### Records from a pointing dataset
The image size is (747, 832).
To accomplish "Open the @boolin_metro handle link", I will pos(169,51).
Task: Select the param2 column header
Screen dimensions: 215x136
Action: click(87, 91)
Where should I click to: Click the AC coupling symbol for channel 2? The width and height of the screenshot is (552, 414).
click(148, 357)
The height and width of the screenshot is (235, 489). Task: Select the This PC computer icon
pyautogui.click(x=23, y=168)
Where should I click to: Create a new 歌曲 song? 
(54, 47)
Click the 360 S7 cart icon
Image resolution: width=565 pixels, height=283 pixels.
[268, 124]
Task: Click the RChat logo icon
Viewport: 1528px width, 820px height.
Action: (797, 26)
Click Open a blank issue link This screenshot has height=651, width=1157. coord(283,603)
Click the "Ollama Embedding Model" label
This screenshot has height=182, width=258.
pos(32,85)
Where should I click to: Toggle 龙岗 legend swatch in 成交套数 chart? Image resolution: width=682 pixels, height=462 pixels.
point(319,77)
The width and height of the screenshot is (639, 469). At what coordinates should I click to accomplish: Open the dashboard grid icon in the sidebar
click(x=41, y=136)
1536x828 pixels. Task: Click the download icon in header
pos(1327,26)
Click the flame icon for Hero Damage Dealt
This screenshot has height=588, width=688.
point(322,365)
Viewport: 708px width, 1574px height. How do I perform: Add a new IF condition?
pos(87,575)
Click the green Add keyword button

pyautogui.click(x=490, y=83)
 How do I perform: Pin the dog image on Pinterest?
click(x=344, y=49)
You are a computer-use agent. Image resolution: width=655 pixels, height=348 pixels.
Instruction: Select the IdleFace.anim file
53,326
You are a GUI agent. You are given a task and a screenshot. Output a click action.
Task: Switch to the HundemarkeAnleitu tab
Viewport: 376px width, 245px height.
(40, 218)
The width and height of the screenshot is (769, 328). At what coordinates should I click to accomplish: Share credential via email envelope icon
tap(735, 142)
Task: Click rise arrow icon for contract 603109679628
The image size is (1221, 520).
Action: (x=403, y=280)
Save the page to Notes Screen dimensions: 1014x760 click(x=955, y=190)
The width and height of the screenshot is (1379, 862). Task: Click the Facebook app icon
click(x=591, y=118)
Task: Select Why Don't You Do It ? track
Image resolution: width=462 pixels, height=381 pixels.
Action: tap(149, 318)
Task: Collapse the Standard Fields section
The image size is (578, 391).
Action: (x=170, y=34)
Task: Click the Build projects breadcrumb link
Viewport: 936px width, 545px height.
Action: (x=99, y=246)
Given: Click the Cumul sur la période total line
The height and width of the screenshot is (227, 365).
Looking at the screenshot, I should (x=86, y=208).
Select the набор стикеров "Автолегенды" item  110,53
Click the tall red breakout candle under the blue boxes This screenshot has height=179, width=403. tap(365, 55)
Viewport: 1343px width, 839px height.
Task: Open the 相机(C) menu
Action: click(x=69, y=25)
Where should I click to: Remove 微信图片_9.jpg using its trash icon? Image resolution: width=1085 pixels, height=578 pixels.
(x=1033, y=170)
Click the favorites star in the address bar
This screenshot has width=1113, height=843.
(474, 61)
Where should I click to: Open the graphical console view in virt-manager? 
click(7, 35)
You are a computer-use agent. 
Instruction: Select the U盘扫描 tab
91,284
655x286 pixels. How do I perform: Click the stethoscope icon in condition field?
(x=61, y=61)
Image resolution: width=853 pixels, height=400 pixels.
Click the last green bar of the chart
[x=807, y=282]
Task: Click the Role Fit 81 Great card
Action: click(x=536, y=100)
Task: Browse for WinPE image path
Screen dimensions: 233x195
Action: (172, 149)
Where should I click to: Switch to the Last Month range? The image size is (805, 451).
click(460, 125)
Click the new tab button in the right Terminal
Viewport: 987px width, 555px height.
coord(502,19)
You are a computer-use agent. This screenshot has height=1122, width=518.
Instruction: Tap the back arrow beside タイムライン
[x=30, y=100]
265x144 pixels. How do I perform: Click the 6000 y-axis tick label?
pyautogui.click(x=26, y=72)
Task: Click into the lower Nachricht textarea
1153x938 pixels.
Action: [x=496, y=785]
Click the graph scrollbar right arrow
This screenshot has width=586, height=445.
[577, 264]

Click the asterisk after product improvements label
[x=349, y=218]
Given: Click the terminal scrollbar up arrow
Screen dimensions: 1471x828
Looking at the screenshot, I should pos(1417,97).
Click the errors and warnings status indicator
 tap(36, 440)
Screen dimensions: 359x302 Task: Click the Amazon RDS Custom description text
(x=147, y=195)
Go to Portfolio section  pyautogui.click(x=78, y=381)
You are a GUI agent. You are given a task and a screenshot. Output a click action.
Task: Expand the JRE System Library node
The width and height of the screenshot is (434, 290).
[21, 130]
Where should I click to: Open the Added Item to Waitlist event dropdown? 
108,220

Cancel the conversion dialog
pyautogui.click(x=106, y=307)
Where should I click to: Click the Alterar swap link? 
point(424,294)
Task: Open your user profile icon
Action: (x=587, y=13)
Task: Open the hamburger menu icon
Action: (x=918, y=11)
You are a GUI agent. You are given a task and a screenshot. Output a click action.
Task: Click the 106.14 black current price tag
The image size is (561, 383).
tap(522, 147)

### What you need to do
Write every line of the records above as a JSON list of strings, one string per line. Leave out the blank lines.

### Task response
[
  "The image size is (747, 832).",
  "To accomplish \"Open the @boolin_metro handle link\", I will pos(169,51).",
  "Task: Select the param2 column header",
  "Screen dimensions: 215x136",
  "Action: click(87, 91)",
  "Where should I click to: Click the AC coupling symbol for channel 2? The width and height of the screenshot is (552, 414).",
  "click(148, 357)",
  "The height and width of the screenshot is (235, 489). Task: Select the This PC computer icon",
  "pyautogui.click(x=23, y=168)",
  "Where should I click to: Create a new 歌曲 song? ",
  "(54, 47)",
  "Click the 360 S7 cart icon",
  "Image resolution: width=565 pixels, height=283 pixels.",
  "[268, 124]",
  "Task: Click the RChat logo icon",
  "Viewport: 1528px width, 820px height.",
  "Action: (797, 26)",
  "Click Open a blank issue link This screenshot has height=651, width=1157. coord(283,603)",
  "Click the \"Ollama Embedding Model\" label",
  "This screenshot has height=182, width=258.",
  "pos(32,85)",
  "Where should I click to: Toggle 龙岗 legend swatch in 成交套数 chart? Image resolution: width=682 pixels, height=462 pixels.",
  "point(319,77)",
  "The width and height of the screenshot is (639, 469). At what coordinates should I click to accomplish: Open the dashboard grid icon in the sidebar",
  "click(x=41, y=136)",
  "1536x828 pixels. Task: Click the download icon in header",
  "pos(1327,26)",
  "Click the flame icon for Hero Damage Dealt",
  "This screenshot has height=588, width=688.",
  "point(322,365)",
  "Viewport: 708px width, 1574px height. How do I perform: Add a new IF condition?",
  "pos(87,575)",
  "Click the green Add keyword button",
  "pyautogui.click(x=490, y=83)",
  " How do I perform: Pin the dog image on Pinterest?",
  "click(x=344, y=49)",
  "You are a computer-use agent. Image resolution: width=655 pixels, height=348 pixels.",
  "Instruction: Select the IdleFace.anim file",
  "53,326",
  "You are a GUI agent. You are given a task and a screenshot. Output a click action.",
  "Task: Switch to the HundemarkeAnleitu tab",
  "Viewport: 376px width, 245px height.",
  "(40, 218)",
  "The width and height of the screenshot is (769, 328). At what coordinates should I click to accomplish: Share credential via email envelope icon",
  "tap(735, 142)",
  "Task: Click rise arrow icon for contract 603109679628",
  "The image size is (1221, 520).",
  "Action: (x=403, y=280)",
  "Save the page to Notes Screen dimensions: 1014x760 click(x=955, y=190)",
  "The width and height of the screenshot is (1379, 862). Task: Click the Facebook app icon",
  "click(x=591, y=118)",
  "Task: Select Why Don't You Do It ? track",
  "Image resolution: width=462 pixels, height=381 pixels.",
  "Action: tap(149, 318)",
  "Task: Collapse the Standard Fields section",
  "The image size is (578, 391).",
  "Action: (x=170, y=34)",
  "Task: Click the Build projects breadcrumb link",
  "Viewport: 936px width, 545px height.",
  "Action: (x=99, y=246)",
  "Given: Click the Cumul sur la période total line",
  "The height and width of the screenshot is (227, 365).",
  "Looking at the screenshot, I should (x=86, y=208).",
  "Select the набор стикеров \"Автолегенды\" item  110,53",
  "Click the tall red breakout candle under the blue boxes This screenshot has height=179, width=403. tap(365, 55)",
  "Viewport: 1343px width, 839px height.",
  "Task: Open the 相机(C) menu",
  "Action: click(x=69, y=25)",
  "Where should I click to: Remove 微信图片_9.jpg using its trash icon? Image resolution: width=1085 pixels, height=578 pixels.",
  "(x=1033, y=170)",
  "Click the favorites star in the address bar",
  "This screenshot has width=1113, height=843.",
  "(474, 61)",
  "Where should I click to: Open the graphical console view in virt-manager? ",
  "click(7, 35)",
  "You are a computer-use agent. ",
  "Instruction: Select the U盘扫描 tab",
  "91,284",
  "655x286 pixels. How do I perform: Click the stethoscope icon in condition field?",
  "(x=61, y=61)",
  "Image resolution: width=853 pixels, height=400 pixels.",
  "Click the last green bar of the chart",
  "[x=807, y=282]",
  "Task: Click the Role Fit 81 Great card",
  "Action: click(x=536, y=100)",
  "Task: Browse for WinPE image path",
  "Screen dimensions: 233x195",
  "Action: (172, 149)",
  "Where should I click to: Switch to the Last Month range? The image size is (805, 451).",
  "click(460, 125)",
  "Click the new tab button in the right Terminal",
  "Viewport: 987px width, 555px height.",
  "coord(502,19)",
  "You are a computer-use agent. This screenshot has height=1122, width=518.",
  "Instruction: Tap the back arrow beside タイムライン",
  "[x=30, y=100]",
  "265x144 pixels. How do I perform: Click the 6000 y-axis tick label?",
  "pyautogui.click(x=26, y=72)",
  "Task: Click into the lower Nachricht textarea",
  "1153x938 pixels.",
  "Action: [x=496, y=785]",
  "Click the graph scrollbar right arrow",
  "This screenshot has width=586, height=445.",
  "[577, 264]",
  "Click the asterisk after product improvements label",
  "[x=349, y=218]",
  "Given: Click the terminal scrollbar up arrow",
  "Screen dimensions: 1471x828",
  "Looking at the screenshot, I should pos(1417,97).",
  "Click the errors and warnings status indicator",
  " tap(36, 440)",
  "Screen dimensions: 359x302 Task: Click the Amazon RDS Custom description text",
  "(x=147, y=195)",
  "Go to Portfolio section  pyautogui.click(x=78, y=381)",
  "You are a GUI agent. You are given a task and a screenshot. Output a click action.",
  "Task: Expand the JRE System Library node",
  "The width and height of the screenshot is (434, 290).",
  "[21, 130]",
  "Where should I click to: Open the Added Item to Waitlist event dropdown? ",
  "108,220",
  "Cancel the conversion dialog",
  "pyautogui.click(x=106, y=307)",
  "Where should I click to: Click the Alterar swap link? ",
  "point(424,294)",
  "Task: Open your user profile icon",
  "Action: (x=587, y=13)",
  "Task: Open the hamburger menu icon",
  "Action: (x=918, y=11)",
  "You are a GUI agent. You are given a task and a screenshot. Output a click action.",
  "Task: Click the 106.14 black current price tag",
  "The image size is (561, 383).",
  "tap(522, 147)"
]